[Material for this task Boundary: Start]

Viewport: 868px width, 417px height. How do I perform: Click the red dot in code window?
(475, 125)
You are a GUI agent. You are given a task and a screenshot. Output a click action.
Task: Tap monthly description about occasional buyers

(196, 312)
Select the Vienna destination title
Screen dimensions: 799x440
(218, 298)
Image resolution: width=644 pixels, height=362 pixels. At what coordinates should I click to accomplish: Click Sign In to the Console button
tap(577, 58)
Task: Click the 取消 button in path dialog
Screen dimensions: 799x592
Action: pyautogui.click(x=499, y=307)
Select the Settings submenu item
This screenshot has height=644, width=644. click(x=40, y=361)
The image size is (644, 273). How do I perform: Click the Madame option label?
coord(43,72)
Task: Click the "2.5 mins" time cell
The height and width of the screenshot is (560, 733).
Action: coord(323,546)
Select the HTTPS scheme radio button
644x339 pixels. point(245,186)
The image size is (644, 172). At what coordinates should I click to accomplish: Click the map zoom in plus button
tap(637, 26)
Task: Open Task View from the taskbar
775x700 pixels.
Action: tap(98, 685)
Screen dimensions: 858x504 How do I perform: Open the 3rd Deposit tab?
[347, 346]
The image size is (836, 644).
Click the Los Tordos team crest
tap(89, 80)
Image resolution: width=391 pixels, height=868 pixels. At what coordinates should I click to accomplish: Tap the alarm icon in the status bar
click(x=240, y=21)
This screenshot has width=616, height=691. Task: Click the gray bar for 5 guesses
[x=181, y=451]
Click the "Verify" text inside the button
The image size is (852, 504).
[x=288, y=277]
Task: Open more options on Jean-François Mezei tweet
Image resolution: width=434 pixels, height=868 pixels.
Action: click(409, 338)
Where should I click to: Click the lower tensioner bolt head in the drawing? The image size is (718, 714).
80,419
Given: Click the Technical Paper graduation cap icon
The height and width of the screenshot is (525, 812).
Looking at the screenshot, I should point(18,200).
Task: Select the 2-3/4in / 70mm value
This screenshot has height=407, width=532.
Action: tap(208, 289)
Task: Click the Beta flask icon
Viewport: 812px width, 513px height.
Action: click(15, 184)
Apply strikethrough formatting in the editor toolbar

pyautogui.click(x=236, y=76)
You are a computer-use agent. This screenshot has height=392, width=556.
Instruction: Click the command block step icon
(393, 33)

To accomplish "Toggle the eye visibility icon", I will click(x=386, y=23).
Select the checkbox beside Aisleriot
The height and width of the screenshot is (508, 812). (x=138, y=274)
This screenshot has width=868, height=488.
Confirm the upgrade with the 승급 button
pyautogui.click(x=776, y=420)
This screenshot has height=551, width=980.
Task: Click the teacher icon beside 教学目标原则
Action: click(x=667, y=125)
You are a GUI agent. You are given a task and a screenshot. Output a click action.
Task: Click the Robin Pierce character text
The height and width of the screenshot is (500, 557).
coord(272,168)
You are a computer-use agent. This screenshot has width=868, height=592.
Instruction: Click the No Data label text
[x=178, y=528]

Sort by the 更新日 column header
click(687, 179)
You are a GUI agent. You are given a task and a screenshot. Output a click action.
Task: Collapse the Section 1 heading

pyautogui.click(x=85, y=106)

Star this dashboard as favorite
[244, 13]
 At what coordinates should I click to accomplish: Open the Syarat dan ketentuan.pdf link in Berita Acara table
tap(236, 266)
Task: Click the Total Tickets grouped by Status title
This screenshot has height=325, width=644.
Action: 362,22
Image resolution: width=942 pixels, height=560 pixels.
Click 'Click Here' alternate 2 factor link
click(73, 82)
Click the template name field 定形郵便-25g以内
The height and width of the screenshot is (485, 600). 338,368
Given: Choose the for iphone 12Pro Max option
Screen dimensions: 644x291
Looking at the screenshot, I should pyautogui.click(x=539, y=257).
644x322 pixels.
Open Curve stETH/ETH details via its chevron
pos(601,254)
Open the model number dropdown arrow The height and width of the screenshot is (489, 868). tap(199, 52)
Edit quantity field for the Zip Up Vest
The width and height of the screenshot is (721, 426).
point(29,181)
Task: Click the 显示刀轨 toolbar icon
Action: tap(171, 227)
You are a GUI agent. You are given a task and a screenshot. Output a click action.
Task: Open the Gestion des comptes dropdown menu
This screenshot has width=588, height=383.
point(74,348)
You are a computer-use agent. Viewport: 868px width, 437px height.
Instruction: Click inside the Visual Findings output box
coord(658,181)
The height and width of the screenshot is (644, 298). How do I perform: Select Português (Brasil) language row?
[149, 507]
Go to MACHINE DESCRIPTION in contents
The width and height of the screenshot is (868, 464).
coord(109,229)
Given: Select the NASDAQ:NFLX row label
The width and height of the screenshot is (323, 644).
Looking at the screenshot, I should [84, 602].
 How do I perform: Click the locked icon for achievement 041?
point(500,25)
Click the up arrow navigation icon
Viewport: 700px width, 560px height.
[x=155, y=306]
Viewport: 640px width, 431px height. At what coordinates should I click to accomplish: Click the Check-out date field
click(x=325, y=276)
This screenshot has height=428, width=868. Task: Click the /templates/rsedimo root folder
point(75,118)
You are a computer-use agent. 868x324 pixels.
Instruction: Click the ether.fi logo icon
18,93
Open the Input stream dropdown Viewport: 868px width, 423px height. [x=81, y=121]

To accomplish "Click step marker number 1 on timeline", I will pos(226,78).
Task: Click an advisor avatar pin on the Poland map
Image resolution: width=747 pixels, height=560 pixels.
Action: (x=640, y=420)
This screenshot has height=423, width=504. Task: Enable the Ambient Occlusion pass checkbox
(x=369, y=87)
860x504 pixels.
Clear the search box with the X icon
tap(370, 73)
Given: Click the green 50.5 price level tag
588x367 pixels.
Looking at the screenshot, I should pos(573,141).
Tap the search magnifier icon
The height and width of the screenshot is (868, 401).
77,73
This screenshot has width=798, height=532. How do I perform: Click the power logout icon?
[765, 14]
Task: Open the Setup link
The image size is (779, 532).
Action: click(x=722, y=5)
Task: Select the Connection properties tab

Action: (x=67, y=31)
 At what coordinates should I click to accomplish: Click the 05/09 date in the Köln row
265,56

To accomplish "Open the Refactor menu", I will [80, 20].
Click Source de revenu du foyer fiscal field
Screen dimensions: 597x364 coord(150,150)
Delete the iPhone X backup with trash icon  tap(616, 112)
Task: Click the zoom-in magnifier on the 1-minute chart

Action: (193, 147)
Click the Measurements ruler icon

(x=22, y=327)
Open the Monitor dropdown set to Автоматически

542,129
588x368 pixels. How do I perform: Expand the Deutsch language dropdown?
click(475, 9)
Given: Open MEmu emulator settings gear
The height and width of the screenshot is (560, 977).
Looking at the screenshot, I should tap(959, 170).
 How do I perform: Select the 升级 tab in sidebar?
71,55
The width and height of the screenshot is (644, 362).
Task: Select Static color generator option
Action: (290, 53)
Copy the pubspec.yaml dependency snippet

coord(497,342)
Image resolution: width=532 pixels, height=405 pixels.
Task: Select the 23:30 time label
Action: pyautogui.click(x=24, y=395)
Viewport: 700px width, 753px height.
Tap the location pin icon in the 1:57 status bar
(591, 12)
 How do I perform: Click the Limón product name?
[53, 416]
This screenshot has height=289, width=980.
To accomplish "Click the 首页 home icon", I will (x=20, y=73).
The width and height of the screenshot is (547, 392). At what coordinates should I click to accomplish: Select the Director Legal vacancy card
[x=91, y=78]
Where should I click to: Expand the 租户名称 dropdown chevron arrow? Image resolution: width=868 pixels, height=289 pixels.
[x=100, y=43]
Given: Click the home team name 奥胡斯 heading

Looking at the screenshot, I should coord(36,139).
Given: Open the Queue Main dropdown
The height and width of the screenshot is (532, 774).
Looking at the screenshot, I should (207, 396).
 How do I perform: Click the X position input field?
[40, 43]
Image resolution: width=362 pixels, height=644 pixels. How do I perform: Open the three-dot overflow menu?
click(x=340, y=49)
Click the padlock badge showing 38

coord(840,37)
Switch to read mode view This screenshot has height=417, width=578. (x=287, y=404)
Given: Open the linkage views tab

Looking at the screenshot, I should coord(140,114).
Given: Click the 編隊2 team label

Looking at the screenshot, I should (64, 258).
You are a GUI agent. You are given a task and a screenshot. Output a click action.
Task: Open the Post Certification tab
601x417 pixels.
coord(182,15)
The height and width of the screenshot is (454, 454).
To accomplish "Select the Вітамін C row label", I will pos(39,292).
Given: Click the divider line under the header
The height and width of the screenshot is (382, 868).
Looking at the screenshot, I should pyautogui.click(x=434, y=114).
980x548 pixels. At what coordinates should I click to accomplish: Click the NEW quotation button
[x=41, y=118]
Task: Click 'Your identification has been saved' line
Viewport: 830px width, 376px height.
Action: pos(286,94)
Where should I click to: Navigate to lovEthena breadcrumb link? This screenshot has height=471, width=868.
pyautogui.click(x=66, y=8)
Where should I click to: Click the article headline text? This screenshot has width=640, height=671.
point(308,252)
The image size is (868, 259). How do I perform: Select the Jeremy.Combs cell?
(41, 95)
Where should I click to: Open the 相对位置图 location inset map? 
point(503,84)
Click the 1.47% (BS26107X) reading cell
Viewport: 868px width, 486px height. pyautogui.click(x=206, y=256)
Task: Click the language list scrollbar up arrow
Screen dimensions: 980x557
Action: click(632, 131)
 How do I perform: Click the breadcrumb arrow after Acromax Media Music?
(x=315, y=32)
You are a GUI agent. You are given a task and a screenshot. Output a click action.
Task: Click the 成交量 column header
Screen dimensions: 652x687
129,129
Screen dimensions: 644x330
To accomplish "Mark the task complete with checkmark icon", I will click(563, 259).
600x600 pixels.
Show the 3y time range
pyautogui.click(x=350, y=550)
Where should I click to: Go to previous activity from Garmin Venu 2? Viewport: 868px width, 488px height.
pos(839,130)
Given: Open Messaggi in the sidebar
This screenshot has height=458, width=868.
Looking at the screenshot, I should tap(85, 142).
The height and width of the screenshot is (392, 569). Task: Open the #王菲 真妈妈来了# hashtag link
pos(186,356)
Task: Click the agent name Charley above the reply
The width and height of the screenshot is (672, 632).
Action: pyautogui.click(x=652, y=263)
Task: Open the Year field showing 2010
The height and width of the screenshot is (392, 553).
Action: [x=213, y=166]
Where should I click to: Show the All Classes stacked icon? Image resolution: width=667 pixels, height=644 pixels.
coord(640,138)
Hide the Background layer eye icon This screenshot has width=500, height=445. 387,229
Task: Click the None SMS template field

[Material for this task Boundary: End]

** Exercise details **
Please give an exact copy of the entries above, from the line with "Task: Open more" down to the line with "Given: Click the Technical", inclusive, and nothing else.

** Solution to the exercise **
Task: Open more options on Jean-François Mezei tweet
Image resolution: width=434 pixels, height=868 pixels.
Action: click(409, 338)
Where should I click to: Click the lower tensioner bolt head in the drawing? The image size is (718, 714).
80,419
Given: Click the Technical Paper graduation cap icon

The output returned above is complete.